**EXTRACT TO READ:**
* * *
I’ve been on a new kick with my gaming habits of late. During my convalescence, I picked up a game for my sadly often-neglected Vita, thinking it was a survival horror game of some sort.
I was very wrong. But I found myself loving it anyway.
The game was Psychedelica of the Black Butterfly. It’s a format called a visual novel, or an otome game; to most that means “dating simulator,” with the “otome” portion indicating the main character is female and will be selecting from a series of anime-stereotype dudes who she must romance. Psychedelica ended up teaching me that there can be a lot more to the style than I first thought.
The premise – several teens find themselves waking up in a haunted mansion, lacking memories and gifted with strange guns, hunted by monsters that, when defeated, exude tendrils of darkness into their slayer and drop fragments of a device called the kaleidoscope that promises a means of escape – was much more enthralling than any of the romantic overtures Beniyrui and her male harem engage in. Honestly, the romantic aspects serve as a side plot to the mystery of the mansion, and feels less like the point of the game and more like something that occurred naturally given the revelations that were presented.
It’s probably a good thing this was my first in-depth exposure to this type of game; had it been a more straightforward “who do you think is the cutest,” I would have chucked it aside before it had time to get rolling.
Now, I’d had some experience with the genre before; I’d played both Hatoful Boyfriend and Doki Doki Literature Club, the former because the idea of a pigeon dating simulator was hilarious – and then made more worthwhile by the surprisingly deep and disturbing backstory that comes into play once the fowl shenanigans are dealt with – the latter because of MatPat’s explanations about what was really going on there. But before Psychedelica, I didn’t know that weird hooks and deep mysteries were as common as they are in the genre.
* * *
**PROVIDED DATA:**

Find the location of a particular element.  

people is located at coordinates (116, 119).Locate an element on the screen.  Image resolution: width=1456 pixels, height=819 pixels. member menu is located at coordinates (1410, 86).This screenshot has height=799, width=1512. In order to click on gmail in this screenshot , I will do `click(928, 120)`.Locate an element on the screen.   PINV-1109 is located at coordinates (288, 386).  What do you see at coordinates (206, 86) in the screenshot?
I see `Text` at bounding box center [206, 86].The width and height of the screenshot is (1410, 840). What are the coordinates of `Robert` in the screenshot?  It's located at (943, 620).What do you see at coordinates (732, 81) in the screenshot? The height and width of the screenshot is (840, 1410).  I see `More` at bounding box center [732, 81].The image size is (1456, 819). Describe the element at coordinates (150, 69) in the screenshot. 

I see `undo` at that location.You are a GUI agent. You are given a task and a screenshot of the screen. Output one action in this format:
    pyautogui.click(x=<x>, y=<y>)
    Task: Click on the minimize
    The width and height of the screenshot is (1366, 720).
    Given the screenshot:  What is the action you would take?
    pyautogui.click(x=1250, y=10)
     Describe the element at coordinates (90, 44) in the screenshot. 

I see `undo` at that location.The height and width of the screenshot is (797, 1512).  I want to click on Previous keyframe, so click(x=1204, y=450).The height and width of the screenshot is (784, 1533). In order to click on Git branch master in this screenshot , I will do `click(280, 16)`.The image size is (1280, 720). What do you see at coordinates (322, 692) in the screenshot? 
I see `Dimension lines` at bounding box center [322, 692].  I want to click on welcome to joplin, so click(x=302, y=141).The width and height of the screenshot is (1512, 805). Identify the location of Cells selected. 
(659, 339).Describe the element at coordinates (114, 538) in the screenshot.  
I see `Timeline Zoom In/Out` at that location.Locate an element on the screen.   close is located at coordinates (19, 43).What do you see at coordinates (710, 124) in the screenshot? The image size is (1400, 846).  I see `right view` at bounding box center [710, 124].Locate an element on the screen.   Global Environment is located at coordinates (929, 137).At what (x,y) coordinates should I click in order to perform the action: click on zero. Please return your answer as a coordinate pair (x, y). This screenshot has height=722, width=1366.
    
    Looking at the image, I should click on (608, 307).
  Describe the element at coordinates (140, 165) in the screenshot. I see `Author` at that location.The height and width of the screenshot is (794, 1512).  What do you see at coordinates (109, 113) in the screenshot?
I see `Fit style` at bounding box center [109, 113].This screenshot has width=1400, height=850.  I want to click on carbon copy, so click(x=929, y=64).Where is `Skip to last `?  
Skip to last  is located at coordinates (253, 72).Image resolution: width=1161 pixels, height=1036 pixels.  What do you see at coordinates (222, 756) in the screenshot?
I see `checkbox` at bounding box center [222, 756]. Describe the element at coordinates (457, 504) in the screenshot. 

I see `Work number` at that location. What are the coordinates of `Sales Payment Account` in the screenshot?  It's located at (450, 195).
* * *
**INSTRUCTIONS FOR THE TASK:**
In the gaming essay, what format is Psychedelica of the Black Butterfly said to be? The listing has no connection to the gaming essay.

**RESPONSE TO THIS TASK:**
A visual novel, or an otome game.